The MammaPrint and Oncotype Dx gene signatures both predict breast cancer behaviour, however there are fundamental differences between them (outlined in table 1). This chapter has focused on these signatures as they were the first to be developed, have been extensively validated, and are commercially available. However it is important to note that there are other multi-gene based assays that have been developed and commercialized but are not discussed in detail as they are not yet as widely utilized (Loi et al, 2007; Ma et al, 2008; Ross et al, 2008; Wang et al, 2005 ).
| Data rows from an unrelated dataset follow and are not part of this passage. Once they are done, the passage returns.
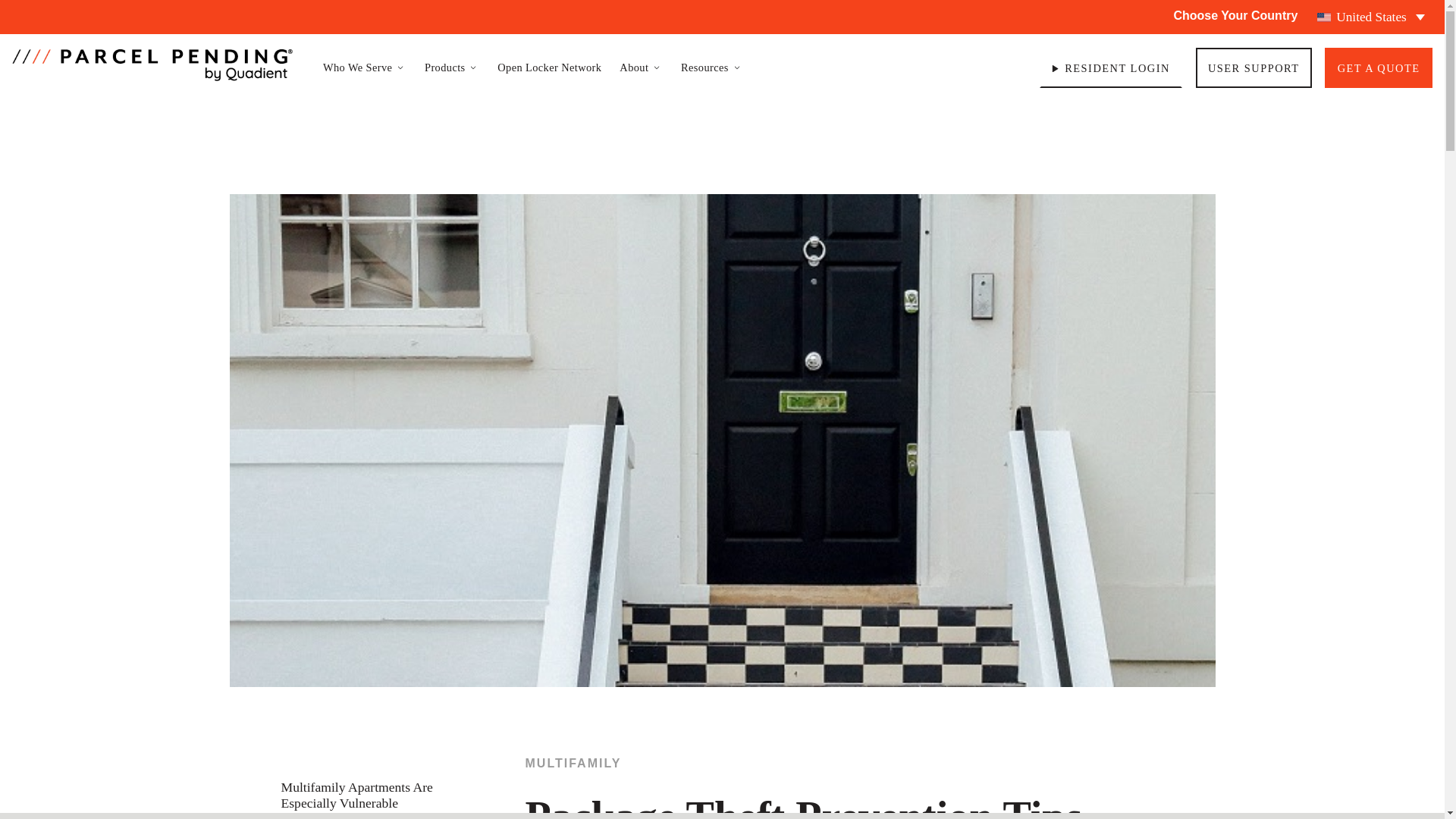
Who We Serve (364, 67)
Resources (711, 67)
Products (452, 67)
About (641, 67)
Open Locker Network (549, 67)
Who We Serve (364, 67)
Open Locker Network (549, 67)
About (641, 67)
United States (1370, 16)
Products (452, 67)
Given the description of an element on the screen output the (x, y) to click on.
|Manufacturer||Agendia BV||Genomic Health, Inc.|
|Development of Signature||From candidate set of 25,000 genes in 98 patients||From candidate set of 250 genes in 447 patients|
|Gene signature||70 genes||21 genes|
|Patient cohort||Stage I & II breast cancer|
Lymph node negative
|Stage I & II breast cancer|
Lymph node negative
|Sample requirements||Fresh frozen tissue or collected in RNA preservative||FFPE tissue|
|Outcome||5-year distant relapse free survival||10-year distant relapse free survival|
|Test Results||Dichotomous correlation coefficient|
"/4.0 = good prognosis
<4.0 = poor prognosis
|Continuous recurrence score|
<18 = low risk
18-31= intermediate risk
"/31 = high risk
|Predictive||No; purely prognostic||Yes|
4. Microarray data integration
4.1. Setting standards for microarray experiments
It must be acknowledged that despite the multitude of breast cancer prognostic signatures available, the overlap between the gene lists is minimal (Ahmed, 2005; Brenton, 2005; Fan et al, 2006; Michiels et al, 2005). This lack of concordance has called into question the applicability of microarray analysis across the entire breast cancer population. In order to facilitate external validation of signatures and meta-analysis in an attempt to devise more robust signatures, it is important that published microarray data be publicly accessible to the scientific community. In 2001 the Microarray Gene Expression Data Society proposed experimental annotation standards known as minimum information about a microarray experiment (MIAME), stating that raw data supporting published studies should be made publicly available in one of a number of online repositories (table 2), these standards are now upheld by leading scientific journals and facilitating in depth interrogation of multiple datasets simultaneously.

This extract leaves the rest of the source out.